Darknet: No performance improvement with CUDNN_HALF=1 on Jetson Xavier AGX

Created on 15 Apr 2020  路  13Comments  路  Source: AlexeyAB/darknet

Hi @AlexeyAB I am having the same issue on Jetson Xavier AGX seen here in issue #4691.

Jetson Xavier AGX

  • Jetpack 4.3 (latest)

    • CUDA 10.0 & CUDNN

    • OpenCV 4.2 (Also tried 4.1)

    • Built using the latest darknet repo cloned 14.04.2020

    • Untouched from source yolov3.cfg

    • Pre-trained yolov3.weights

    • Testvideo

  1. Building with CUDNN_HALF=0 or =1 using makefile gives the same AVG_FPS 14.8 when using the demo - benchmark. See the details below.

  2. If I build with CMAKE it compiles with CUDNN_HALF=0. Not sure if this is expected behaviour or is a clue into issue / if is environment issue.

So I have deleted repo and tried recompiling multiple times with make / make clean and by adjusting the makefile as below. I have also reflashed the device and installed OPENCV4.2 with CUDA & CUDNN.

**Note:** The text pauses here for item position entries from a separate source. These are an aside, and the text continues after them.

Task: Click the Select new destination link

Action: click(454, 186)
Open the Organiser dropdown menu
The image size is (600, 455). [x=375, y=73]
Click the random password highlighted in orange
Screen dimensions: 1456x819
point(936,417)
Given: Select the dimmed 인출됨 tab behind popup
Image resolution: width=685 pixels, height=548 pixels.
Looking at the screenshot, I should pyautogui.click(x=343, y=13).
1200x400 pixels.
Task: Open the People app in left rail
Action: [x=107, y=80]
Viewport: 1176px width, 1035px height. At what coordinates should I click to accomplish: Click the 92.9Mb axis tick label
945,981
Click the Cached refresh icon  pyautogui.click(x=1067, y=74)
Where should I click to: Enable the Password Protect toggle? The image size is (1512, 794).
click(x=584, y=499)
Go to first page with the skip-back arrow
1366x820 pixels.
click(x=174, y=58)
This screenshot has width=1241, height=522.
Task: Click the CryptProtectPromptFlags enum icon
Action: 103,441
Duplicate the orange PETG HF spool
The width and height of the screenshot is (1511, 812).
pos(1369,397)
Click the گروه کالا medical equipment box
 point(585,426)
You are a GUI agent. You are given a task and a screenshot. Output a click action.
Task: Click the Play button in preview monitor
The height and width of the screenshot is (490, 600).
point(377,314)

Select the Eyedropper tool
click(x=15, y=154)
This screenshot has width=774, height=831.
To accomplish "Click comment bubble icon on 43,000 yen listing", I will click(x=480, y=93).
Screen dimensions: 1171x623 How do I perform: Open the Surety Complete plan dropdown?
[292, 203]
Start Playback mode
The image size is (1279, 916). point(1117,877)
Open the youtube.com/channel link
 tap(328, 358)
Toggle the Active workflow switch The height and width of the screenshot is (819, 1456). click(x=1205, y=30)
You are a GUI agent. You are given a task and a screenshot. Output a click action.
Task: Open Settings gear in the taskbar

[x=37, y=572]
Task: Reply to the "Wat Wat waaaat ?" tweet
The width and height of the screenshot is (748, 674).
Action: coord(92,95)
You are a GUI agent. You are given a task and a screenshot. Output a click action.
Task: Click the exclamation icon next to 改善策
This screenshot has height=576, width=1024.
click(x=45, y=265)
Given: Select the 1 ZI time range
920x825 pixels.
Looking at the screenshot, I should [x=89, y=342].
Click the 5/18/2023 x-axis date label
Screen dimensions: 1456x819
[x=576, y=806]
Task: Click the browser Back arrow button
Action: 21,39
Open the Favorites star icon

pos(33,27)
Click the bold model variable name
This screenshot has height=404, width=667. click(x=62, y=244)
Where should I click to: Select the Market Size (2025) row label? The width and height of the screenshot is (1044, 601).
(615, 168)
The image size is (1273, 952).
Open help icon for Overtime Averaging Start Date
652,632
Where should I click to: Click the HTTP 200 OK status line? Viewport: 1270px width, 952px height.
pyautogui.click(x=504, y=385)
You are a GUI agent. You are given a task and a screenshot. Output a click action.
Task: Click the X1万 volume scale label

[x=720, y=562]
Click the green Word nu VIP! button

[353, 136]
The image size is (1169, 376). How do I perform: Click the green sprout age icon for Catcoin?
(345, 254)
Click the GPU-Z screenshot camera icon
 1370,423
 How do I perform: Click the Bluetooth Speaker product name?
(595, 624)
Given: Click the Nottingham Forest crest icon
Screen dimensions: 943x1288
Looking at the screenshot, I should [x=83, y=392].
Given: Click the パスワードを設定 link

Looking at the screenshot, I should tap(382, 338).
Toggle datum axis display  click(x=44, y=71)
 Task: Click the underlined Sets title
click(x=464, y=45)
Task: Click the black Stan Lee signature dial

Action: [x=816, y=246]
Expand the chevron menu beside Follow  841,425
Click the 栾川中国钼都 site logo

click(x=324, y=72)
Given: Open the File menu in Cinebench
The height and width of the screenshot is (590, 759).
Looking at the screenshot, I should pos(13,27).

Any ideas to fix would be greatly appreciated. I see the FPS performance is exactly the same as @vitotsai HALF=0 performance.

Make with:

GPU=1
CUDNN=1
CUDNN_HALF=0 or 1
OPENCV=1
AVX=0
OPENMP=1
LIBSO=0
ZED_CAMERA=0 # ZED SDK 3.0 and above
ZED_CAMERA_v2_8=0 # ZED SDK 2.X

ARCH= -gencode arch=compute_72,code=[sm_72,compute_72]

-benchmark

CUDNN_HALF=0
FPS:14.8 AVG_FPS:14.8

./darknet detector demo cfg/coco.data cfg/yolov3.cfg yolov3.weights cartest.mp4 -benchmark
CUDA-version: 10000 (10000), cuDNN: 7.6.3, GPU count: 1
OpenCV version: 4.1.1
Demo
compute_capability = 720, cudnn_half = 0
net.optimized_memory = 0
mini_batch = 1, batch = 1, time_steps = 1, train = 0
.....
Total BFLOPS 65.879
avg_outputs = 532444
Allocate additional workspace_size = 52.43 MB
Loading weights from yolov3.weights...
seen 64, trained: 32013 K-images (500 Kilo-batches_64)
Done! Loaded 107 layers from weights-file
video file: cartest.mp4
Video stream: 1280 x 720

**-benchmark

CUDNN_HALF=1:
FPS:14.8 AVG_FPS:14.7**

./darknet detector demo cfg/coco.data cfg/yolov3.cfg yolov3.weights cartest.mp4 -benchmark
CUDA-version: 10000 (10000), cuDNN: 7.6.3, CUDNN_HALF=1, GPU count: 1
CUDNN_HALF=1
OpenCV version: 4.1.1
Demo
compute_capability = 720, cudnn_half = 1
net.optimized_memory = 0
mini_batch = 1, batch = 1, time_steps = 1, train = 0
....
[yolo] params: iou loss: mse (2), iou_norm: 0.75, cls_norm: 1.00, scale_x_y: 1.00
Total BFLOPS 65.879
avg_outputs = 532444
Allocate additional workspace_size = 52.43 MB
Loading weights from yolov3.weights...
seen 64, trained: 32013 K-images (500 Kilo-batches_64)
Done! Loaded 107 layers from weights-file
video file: cartest.mp4
Video stream: 1280 x 720

Bug fixed

Most helpful comment

@pullmyleg Download the latest Darknet code, the new code is +10% faster.

All 13 comments

Thanks @AlexeyAB fixed with latest check in.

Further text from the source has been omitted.